Le thème du château emporté dans le sommeil et du bois protecteur rempli de ronces ont été repris d’une manière qui m’a beaucoup plu : c’est ténébreux, horrible, rempli de chagrin, de haine et de vengeance. Et puis, apparait la princesse Liv.
Elle a un esprit libre, engoncé dans une éducation royale, dans laquelle les apparences sont importantes. Elle est combattive, généreuse, fougueuse et n’a pas la langue dans sa poche. J’avoue que j’ai un peu regretté certaines de ses hésitations et de ses changements d’avis vers la fin cependant.
Mon personnage préféré est Lennart. Les décisions qu’il prend ne sont pas toujours les bonnes, mais c’est un homme qui ressent énormément, peut-être un peu trop, et qui a été confronté à des souffrances horribles. La manière dont il maintient sa malédiction est très délicate. Son caractère est très complexe. Sa cruauté apparente est une bouclier. Il est une victime qui devient coupable.
Je peux vous dire que la rencontre entre ces deux personnages est explosive.
L’intrigue est plutôt complexe ; on découvre de nouveaux personnages et les apparences sont trompeuses. On ne comprend pas toujours leurs motivations, et la folie n’est pas vraiment là où on le croit au début.
Le bois sans songes est un personnage à part entière, à la fois miroir des émotions de son créateur, mais aussi capable de prendre des décisions. J’ai toujours aimé les forêts et les arbres ; je trouve qu’ils ont un rôle importants dans les contes.

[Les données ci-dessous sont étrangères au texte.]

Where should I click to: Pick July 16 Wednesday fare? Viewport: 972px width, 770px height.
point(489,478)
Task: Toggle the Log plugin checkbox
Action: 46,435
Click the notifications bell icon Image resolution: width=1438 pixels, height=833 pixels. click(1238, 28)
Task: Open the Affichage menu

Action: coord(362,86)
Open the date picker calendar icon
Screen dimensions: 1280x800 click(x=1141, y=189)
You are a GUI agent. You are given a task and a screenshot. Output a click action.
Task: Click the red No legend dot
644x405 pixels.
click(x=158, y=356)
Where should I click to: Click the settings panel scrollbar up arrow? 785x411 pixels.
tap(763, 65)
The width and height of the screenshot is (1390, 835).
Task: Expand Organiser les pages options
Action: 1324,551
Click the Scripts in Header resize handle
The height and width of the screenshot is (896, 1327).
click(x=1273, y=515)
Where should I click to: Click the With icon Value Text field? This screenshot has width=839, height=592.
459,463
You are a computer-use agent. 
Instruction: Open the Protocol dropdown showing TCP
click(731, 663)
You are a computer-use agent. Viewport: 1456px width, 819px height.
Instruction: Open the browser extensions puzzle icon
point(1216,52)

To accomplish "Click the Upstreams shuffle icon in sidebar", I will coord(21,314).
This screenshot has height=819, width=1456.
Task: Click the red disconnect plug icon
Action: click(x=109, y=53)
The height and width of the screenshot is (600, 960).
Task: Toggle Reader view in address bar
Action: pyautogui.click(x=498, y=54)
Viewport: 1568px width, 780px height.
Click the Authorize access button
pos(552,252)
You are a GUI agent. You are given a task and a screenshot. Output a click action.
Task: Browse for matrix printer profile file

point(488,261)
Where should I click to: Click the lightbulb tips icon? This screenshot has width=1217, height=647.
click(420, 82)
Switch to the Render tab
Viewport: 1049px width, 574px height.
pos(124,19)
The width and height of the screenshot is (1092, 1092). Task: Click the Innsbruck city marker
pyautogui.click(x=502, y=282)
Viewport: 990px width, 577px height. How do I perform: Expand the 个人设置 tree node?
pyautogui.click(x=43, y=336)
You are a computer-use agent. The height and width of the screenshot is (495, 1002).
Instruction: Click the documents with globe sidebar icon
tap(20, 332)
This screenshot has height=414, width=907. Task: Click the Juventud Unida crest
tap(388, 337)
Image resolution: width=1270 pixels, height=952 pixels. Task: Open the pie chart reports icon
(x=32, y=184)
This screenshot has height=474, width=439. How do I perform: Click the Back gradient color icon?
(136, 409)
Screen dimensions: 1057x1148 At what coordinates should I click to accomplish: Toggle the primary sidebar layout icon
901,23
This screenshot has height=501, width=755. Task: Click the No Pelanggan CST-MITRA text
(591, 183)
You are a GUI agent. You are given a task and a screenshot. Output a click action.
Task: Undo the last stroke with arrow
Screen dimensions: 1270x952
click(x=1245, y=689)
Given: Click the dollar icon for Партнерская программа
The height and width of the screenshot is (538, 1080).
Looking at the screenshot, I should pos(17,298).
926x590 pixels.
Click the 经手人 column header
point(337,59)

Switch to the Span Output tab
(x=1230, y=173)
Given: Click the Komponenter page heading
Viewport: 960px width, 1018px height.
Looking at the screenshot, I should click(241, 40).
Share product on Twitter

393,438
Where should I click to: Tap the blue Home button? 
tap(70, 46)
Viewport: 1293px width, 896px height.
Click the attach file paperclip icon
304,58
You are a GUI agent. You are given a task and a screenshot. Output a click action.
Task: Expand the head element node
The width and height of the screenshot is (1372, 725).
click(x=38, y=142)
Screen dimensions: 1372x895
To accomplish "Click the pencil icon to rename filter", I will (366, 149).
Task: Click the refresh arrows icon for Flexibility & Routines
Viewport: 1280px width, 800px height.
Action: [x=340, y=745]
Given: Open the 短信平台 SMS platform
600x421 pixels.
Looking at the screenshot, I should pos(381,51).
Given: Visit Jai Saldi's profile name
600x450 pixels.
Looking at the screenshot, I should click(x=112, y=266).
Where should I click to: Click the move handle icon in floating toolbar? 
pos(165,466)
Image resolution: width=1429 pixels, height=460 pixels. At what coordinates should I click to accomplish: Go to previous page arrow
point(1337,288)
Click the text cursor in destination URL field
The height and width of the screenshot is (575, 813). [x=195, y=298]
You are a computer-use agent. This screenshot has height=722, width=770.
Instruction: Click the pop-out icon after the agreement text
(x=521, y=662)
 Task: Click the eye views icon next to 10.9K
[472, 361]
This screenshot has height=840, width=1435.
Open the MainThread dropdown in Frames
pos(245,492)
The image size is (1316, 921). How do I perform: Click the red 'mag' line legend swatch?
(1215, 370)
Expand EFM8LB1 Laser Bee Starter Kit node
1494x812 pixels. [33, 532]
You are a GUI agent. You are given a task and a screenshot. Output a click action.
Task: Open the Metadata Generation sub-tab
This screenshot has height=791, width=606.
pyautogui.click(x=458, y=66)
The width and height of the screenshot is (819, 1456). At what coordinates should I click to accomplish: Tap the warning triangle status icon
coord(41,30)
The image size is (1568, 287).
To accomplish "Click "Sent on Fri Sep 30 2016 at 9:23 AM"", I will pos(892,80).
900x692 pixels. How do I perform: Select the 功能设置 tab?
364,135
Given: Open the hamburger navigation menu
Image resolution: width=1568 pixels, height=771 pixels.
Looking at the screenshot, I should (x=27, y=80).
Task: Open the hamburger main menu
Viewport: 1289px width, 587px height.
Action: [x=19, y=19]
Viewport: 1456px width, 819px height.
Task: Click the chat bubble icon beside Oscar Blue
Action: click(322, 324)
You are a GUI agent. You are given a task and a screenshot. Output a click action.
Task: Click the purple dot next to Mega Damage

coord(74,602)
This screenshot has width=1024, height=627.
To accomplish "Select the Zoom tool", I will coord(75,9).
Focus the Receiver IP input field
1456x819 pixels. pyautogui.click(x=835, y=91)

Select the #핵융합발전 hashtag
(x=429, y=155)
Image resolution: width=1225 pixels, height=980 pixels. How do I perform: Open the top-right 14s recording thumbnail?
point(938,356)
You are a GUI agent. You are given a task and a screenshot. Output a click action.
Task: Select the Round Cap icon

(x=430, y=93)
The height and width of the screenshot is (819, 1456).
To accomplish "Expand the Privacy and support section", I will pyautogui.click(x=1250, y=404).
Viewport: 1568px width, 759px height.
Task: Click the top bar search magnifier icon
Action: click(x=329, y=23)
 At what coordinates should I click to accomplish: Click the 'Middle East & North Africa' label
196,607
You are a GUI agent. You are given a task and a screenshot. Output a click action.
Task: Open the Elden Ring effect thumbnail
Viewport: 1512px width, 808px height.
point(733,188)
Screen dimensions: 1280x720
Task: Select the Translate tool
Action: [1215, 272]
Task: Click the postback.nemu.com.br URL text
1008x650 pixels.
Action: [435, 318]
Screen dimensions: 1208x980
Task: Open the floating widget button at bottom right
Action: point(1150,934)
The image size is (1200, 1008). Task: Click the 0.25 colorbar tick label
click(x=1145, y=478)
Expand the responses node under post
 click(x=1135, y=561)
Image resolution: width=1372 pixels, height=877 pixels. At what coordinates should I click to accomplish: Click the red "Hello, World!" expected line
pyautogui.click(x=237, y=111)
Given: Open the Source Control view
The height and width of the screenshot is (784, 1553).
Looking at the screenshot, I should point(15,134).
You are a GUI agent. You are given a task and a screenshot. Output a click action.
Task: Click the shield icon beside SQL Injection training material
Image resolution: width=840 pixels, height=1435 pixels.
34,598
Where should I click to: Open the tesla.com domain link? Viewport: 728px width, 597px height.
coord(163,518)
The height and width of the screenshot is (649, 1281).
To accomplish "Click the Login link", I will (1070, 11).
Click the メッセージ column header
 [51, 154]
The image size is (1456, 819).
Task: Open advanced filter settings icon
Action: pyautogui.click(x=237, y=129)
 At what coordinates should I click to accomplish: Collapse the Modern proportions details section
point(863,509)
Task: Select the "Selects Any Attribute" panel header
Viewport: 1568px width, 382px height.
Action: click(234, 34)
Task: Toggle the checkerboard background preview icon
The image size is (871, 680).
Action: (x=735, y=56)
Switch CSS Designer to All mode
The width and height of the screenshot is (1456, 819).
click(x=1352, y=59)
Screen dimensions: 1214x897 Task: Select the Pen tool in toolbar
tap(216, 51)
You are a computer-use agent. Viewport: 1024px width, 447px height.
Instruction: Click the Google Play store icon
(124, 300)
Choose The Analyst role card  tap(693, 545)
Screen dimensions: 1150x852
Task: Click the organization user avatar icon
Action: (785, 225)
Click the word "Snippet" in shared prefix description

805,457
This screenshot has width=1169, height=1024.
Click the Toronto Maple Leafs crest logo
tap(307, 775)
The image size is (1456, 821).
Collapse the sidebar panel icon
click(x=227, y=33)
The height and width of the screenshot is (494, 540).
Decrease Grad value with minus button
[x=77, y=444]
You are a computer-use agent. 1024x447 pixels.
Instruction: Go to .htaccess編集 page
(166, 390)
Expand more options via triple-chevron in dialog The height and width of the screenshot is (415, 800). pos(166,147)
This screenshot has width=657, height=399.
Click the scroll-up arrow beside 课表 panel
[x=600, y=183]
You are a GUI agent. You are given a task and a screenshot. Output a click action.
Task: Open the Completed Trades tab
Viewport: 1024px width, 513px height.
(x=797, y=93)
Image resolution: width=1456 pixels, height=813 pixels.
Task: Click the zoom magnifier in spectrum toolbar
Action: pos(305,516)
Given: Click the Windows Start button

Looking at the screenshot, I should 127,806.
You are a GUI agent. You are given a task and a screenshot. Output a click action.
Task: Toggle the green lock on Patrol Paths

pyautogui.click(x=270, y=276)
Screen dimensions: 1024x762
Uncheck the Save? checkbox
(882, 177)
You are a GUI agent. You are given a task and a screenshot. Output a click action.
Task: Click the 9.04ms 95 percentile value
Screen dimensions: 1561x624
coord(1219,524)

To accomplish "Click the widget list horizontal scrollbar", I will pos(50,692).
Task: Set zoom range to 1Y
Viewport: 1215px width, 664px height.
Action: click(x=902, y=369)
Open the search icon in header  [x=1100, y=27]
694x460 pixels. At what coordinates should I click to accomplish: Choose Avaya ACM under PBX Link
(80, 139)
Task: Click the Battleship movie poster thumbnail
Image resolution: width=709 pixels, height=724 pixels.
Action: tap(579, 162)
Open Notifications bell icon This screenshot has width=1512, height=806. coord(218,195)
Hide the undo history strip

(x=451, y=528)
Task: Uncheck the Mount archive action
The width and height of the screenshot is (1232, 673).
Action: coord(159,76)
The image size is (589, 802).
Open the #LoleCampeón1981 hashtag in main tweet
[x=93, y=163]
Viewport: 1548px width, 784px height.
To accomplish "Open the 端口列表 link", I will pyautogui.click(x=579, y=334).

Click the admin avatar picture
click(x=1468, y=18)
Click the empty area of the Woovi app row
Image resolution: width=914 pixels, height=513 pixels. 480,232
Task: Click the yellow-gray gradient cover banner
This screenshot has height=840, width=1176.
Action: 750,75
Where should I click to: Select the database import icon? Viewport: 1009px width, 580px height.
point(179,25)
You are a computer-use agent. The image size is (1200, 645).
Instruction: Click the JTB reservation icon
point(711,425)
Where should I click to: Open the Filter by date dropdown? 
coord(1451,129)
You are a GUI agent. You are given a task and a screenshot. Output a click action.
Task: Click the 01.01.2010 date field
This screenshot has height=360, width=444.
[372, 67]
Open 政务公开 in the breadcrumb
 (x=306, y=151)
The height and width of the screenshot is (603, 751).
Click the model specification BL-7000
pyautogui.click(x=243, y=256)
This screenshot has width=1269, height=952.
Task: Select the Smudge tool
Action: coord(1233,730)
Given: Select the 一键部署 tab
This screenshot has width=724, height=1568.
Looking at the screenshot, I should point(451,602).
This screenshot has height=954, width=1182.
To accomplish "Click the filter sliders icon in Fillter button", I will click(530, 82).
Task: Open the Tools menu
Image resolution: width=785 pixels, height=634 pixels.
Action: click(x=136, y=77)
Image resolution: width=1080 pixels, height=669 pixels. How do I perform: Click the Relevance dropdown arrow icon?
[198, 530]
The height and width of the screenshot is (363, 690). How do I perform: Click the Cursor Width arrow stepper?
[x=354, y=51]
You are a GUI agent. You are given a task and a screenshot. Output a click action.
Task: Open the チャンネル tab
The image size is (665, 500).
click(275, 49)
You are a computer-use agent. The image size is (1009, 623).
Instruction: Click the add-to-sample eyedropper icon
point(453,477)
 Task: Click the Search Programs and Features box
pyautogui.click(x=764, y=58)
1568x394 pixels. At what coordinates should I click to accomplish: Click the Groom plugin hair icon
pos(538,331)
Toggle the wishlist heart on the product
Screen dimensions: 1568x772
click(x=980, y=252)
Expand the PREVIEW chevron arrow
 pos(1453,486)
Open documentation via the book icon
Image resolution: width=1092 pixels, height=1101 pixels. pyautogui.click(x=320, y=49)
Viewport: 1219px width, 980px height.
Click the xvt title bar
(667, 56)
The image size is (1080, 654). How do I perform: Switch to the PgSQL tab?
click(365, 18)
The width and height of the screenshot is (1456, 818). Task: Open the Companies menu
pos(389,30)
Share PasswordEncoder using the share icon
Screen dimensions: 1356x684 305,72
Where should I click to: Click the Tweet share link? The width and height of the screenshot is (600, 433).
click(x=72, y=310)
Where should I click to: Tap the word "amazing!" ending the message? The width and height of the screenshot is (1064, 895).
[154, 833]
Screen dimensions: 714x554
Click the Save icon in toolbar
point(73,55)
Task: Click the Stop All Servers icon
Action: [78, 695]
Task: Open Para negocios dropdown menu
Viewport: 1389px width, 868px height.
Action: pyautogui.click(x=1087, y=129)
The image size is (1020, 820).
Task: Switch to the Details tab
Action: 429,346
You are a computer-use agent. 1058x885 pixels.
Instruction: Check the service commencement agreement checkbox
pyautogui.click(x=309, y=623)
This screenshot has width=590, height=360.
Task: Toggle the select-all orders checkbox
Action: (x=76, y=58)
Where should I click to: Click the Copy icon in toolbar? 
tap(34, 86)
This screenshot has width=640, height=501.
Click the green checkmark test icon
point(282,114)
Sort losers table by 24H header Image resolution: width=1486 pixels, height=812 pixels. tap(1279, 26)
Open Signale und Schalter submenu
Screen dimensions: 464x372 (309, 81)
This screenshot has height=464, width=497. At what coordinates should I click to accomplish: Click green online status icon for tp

En ce qui concerne le style, la description outrancière des émotions me rappelle les romans du XIXe siècle. D’ailleurs, Lennart et Liv auraient pu être des héros d’un roman des soeurs Bronte. Il y a dans le style un côté un peu désuet, qui me rappelle beaucoup ces romans.
Les émotions sont au coeur de l’histoire : comment survivre avec une souffrance intolérable ? doit-on céder à l’amour et aux sentiments généreux au risque de souffrir ? La relation à la mère aussi me parait être un thème important dans l’histoire, et la notion de monstruosité.
Tout cela en fait une lecture très riche et très émotionnelle.